This L.A.-based production offers more than an absorbing glimpse of life and loss.

Immersive theater’s potential is inspiring a new generation of talent.

Enter The Halogen Company, a Calif.-based theater created to explore the emerging art form.

The company’s latest production, “One Exit,” is a prime example. Inspired by Sartre’s “No Exit” and “Dante’s Inferno,” “No Exit” expands immersive theater’s scope with a healing touch. To learn more about the show, HiT reached out to Julia Henning, Founding Member Creative Director for The Halogen Company, prior to “One Exit’s” July 11-14 run.

HiT: What was your first experience with immersive theater, and did you embrace the format right away … or did it take time to appreciate what it offers?

Julia Henning: My first experience with immersive theater divinely fell into my lap at the start of 2017. I, like many in this community, had caught word of New York’s “Sleep No More,” and after not being able to cash in on my ticket due to an untimely sickness, I lamented to my friend in New York how badly I had the sense I was meant to be in proximity to this “immersive theater.”

Granted, I really had no idea what that entailed, but I always trust a gut instinct.

The Halogen Company No Exit production

In the same conversation, my New York comrade rather casually mentioned to me that her partner at the time was in fact family friends with a couple who happened to own and run one of Los Angeles’ well known immersive theater companies, The Speakeasy Society. Days before the auditions for their well known Johnny Cycle ended, I managed to land a slot. And the rest is history.
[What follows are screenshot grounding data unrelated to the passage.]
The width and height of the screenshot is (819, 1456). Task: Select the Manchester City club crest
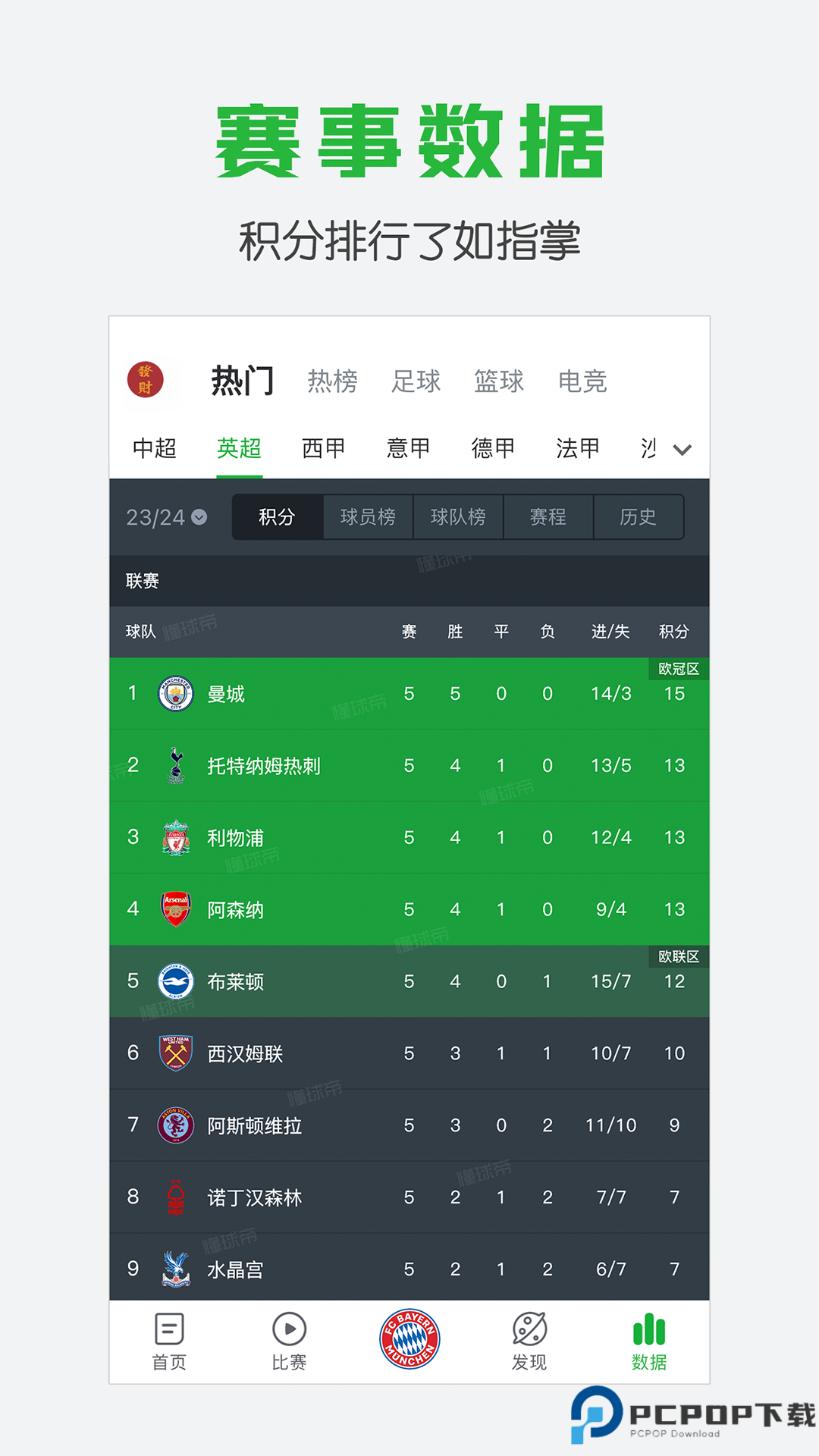point(175,692)
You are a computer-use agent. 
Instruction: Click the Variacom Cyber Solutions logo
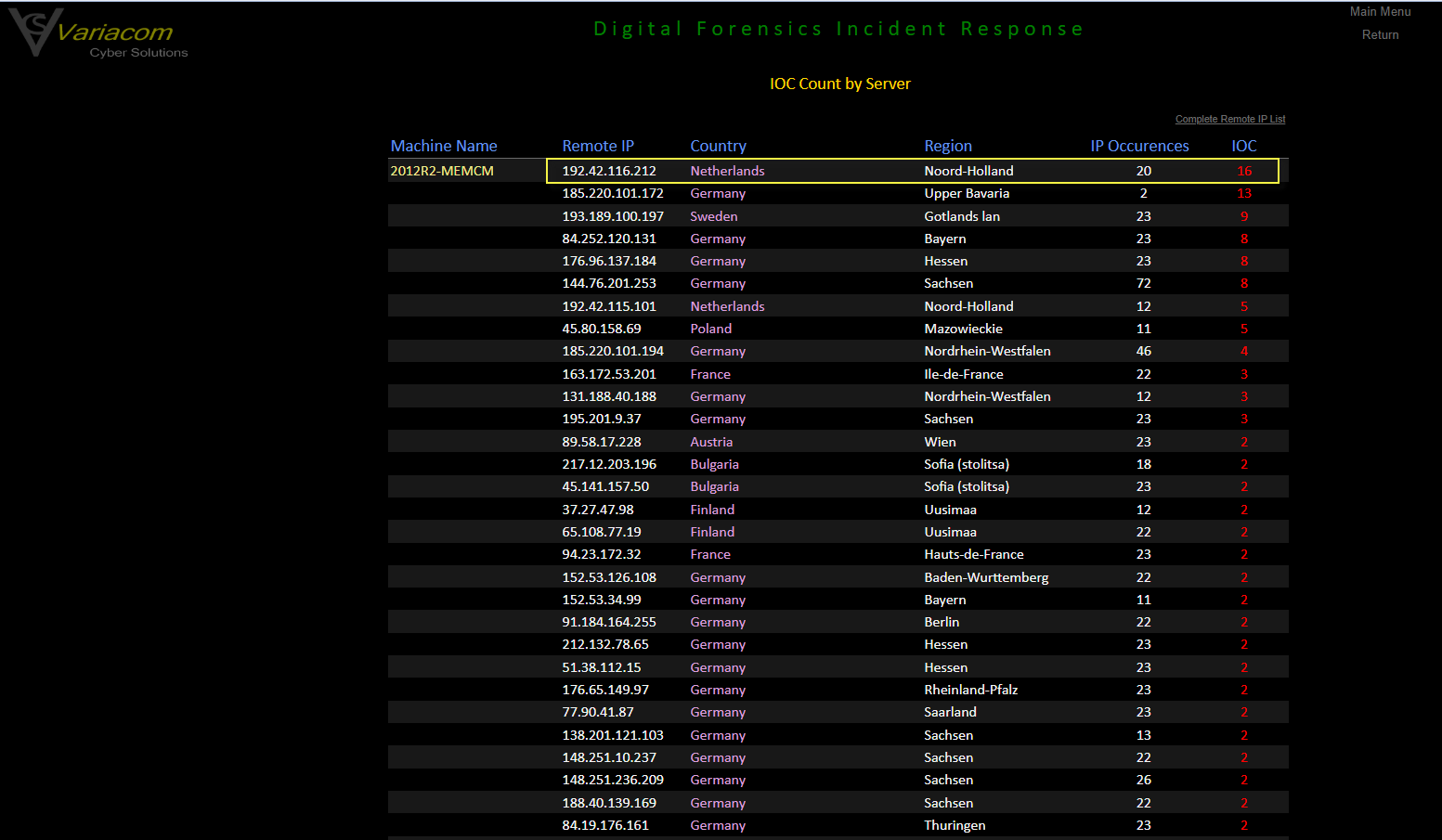[x=98, y=35]
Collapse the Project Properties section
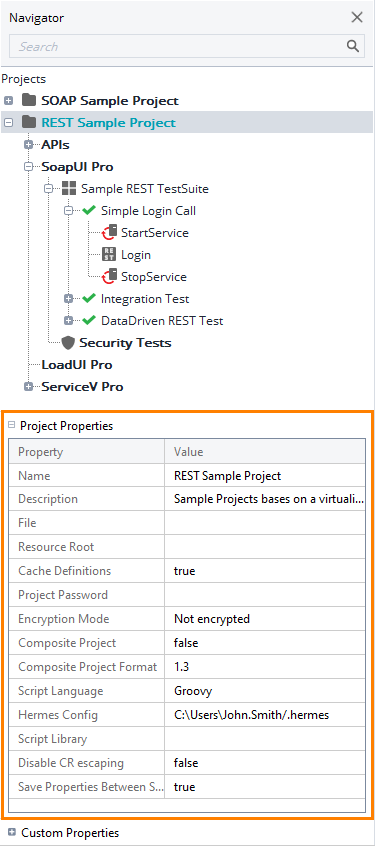375x846 pixels. point(11,425)
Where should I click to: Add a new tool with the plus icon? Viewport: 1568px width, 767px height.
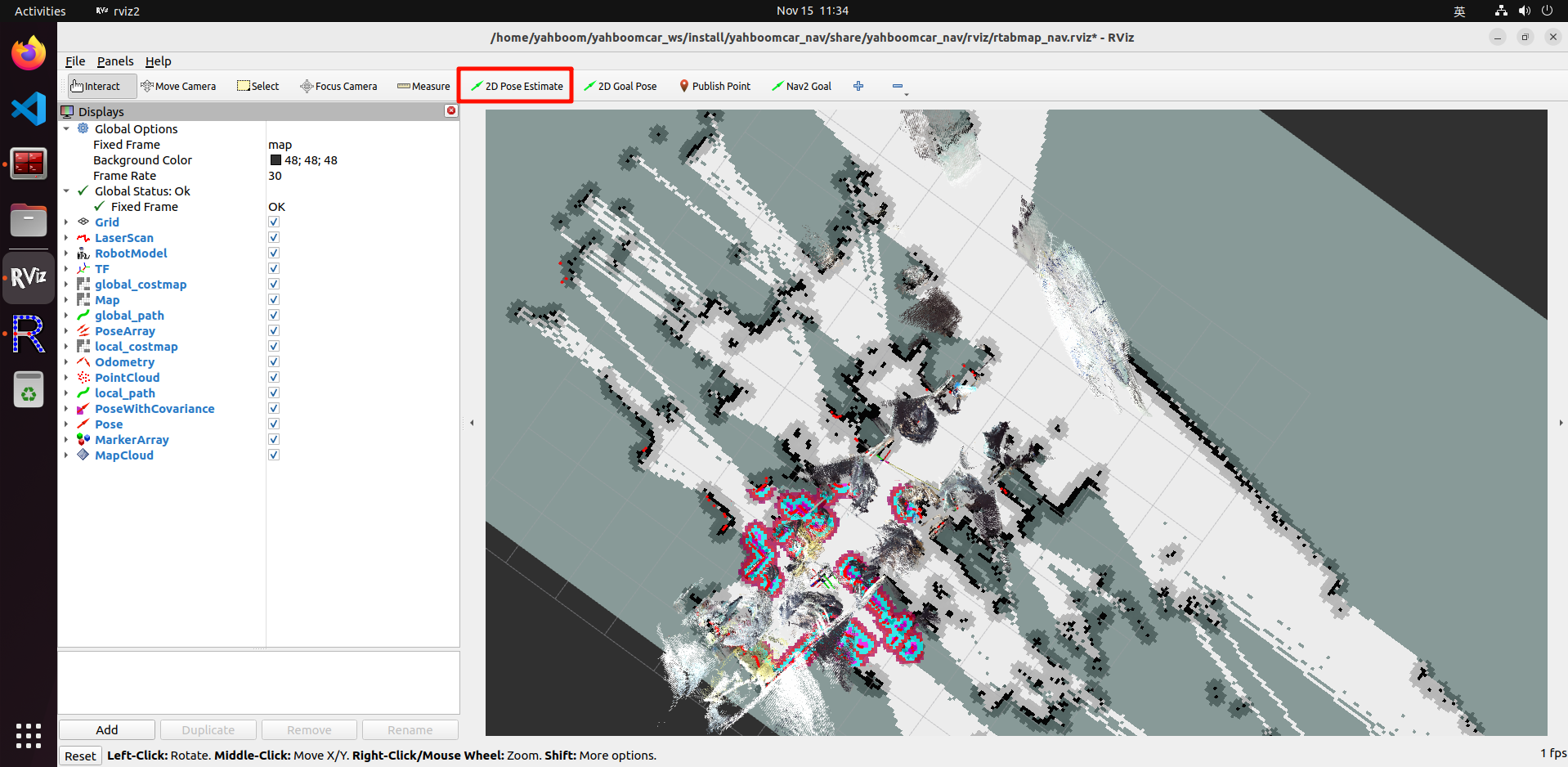pyautogui.click(x=858, y=86)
Having been cast in “Johnny: The Living” as a character with a one on one guest experience, as well as being cast as the all around female understudy, encouraged me to dive in head first in the immersive format. I embraced it right away.

At the time, there weren’t any workshops, warm ups, or guides to doing immersive theater. (At least, none that I was aware of.) However, it didn’t take me long to understand that guest management, reading a room, knowledge of an environment, and improvisation were the key elements in the sink or swim nature of immersive theater. I was hooked.

HiT: How has immersive theater grown in recent years, and how are actors reacting to both its potential and challenges?

Henning: In recent years, immersive theater is on the rise as a new form of entertainment. Guests are inching away from screens, the fourth wall, and predetermined endings and leaning more into the no distraction present moment and all encompassing surroundings of an immersive experience.

Many companies ranging from corporate to entertainment are turning to immersive theater to provide an experience that can promote, highlight, or simply treat their markets. As a younger member of the community and in integrating with several companies over the years, I’ve adapted to many different styles of immersive theater.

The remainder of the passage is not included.